-- start of DATA EXCERPTS --

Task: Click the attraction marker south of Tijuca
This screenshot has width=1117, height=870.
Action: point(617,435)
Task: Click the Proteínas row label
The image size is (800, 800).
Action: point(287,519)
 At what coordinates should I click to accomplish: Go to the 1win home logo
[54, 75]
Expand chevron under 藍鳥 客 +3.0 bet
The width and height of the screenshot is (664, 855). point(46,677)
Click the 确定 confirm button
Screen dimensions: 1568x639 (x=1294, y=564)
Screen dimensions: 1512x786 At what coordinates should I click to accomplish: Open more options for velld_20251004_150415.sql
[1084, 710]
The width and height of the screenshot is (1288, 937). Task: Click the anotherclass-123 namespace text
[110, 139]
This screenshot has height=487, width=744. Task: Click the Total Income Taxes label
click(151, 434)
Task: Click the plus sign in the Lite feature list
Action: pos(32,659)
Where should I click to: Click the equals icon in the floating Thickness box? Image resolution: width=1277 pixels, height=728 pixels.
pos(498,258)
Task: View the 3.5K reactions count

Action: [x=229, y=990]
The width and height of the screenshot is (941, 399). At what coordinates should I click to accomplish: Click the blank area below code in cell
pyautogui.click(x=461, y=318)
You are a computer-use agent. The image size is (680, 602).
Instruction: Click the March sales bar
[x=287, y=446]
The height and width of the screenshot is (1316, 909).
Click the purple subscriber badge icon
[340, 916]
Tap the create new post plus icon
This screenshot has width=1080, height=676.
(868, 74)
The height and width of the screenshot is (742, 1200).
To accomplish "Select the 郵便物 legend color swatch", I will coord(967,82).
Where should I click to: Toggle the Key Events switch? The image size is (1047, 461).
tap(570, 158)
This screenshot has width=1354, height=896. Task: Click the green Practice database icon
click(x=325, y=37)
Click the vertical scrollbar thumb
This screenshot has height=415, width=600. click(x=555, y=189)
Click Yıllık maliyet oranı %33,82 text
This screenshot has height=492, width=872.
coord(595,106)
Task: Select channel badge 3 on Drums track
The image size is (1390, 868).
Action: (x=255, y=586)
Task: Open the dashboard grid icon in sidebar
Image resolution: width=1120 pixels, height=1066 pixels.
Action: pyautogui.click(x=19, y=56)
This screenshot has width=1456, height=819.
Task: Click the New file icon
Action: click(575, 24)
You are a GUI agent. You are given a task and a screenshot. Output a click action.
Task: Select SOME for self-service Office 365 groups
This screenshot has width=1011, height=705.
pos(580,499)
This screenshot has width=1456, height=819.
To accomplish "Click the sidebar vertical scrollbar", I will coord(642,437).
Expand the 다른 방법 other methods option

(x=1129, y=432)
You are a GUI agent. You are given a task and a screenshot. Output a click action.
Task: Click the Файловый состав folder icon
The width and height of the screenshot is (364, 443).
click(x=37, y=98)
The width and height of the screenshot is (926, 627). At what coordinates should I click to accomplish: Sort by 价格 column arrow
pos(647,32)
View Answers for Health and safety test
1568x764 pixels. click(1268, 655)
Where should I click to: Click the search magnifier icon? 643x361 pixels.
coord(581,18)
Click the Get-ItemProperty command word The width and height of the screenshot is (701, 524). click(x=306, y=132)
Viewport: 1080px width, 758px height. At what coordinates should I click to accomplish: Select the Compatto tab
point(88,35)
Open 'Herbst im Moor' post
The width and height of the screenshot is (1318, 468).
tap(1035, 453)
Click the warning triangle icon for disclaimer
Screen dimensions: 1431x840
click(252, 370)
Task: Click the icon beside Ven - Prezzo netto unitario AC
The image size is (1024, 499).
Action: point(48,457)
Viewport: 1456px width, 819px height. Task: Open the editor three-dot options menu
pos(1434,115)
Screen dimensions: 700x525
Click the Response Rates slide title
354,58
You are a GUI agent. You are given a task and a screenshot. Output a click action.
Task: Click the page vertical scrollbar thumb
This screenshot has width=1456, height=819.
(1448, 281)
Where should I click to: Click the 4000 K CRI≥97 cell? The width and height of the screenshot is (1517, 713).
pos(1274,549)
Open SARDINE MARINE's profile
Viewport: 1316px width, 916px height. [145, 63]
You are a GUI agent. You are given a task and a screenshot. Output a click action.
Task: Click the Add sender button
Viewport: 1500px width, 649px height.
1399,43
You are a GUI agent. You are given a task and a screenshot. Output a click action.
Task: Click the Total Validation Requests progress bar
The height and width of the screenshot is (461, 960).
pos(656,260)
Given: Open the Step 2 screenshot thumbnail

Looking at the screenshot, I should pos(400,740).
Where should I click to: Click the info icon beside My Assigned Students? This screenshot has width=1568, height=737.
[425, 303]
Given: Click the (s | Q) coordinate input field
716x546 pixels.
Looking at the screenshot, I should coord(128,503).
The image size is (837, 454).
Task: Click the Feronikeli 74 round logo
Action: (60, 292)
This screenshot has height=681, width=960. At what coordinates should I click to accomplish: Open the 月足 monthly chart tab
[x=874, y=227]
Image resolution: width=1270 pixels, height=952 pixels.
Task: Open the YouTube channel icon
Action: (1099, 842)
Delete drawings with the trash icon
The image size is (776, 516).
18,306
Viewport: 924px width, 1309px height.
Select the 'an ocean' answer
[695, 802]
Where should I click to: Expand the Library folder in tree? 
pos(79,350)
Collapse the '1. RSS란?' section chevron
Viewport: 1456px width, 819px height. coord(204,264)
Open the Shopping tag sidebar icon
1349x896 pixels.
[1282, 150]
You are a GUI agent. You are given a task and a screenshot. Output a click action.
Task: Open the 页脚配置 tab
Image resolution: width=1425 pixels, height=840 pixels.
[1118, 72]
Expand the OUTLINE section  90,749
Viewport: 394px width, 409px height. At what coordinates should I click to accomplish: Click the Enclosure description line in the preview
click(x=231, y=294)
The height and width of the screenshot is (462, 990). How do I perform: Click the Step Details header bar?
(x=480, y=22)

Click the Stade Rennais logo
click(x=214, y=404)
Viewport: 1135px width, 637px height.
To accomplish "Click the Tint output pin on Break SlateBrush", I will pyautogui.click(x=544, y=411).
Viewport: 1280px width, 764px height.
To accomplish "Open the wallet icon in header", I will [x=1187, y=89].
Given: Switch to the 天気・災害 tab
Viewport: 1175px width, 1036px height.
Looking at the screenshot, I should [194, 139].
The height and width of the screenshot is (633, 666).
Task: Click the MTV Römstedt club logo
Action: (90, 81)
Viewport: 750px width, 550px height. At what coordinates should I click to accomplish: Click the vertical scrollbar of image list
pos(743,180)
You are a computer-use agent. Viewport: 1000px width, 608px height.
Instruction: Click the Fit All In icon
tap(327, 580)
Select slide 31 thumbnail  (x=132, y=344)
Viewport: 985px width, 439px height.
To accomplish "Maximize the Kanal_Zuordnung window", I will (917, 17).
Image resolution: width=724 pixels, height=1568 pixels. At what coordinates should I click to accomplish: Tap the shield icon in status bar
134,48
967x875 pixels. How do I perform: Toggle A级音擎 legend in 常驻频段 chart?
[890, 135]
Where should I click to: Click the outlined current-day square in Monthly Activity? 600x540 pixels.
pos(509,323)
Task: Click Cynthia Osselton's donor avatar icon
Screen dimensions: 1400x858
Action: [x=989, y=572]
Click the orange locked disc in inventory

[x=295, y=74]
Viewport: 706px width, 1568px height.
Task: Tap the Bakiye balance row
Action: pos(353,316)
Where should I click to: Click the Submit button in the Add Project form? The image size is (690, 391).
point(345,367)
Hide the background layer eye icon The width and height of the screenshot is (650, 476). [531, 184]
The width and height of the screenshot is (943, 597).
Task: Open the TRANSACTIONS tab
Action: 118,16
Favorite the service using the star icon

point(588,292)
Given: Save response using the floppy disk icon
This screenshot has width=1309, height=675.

-- end of DATA EXCERPTS --

**WORK TO DO**
Rewrite the data starting with the line containing "The height and width of the screenshot is (462, 990)." and going on through the line containing "will [x=1187, y=89].", keeping every line, and move each coordinate in the answers up by 116. Leave all other text unchanged.

**SOLUTION TO THIS EXERCISE**
The height and width of the screenshot is (462, 990). How do I perform: Click the Step Details header bar?
(x=596, y=138)

Click the Stade Rennais logo
click(x=330, y=520)
Viewport: 1135px width, 637px height.
To accomplish "Click the Tint output pin on Break SlateBrush", I will pyautogui.click(x=660, y=527).
Viewport: 1280px width, 764px height.
To accomplish "Open the wallet icon in header", I will [x=1303, y=205].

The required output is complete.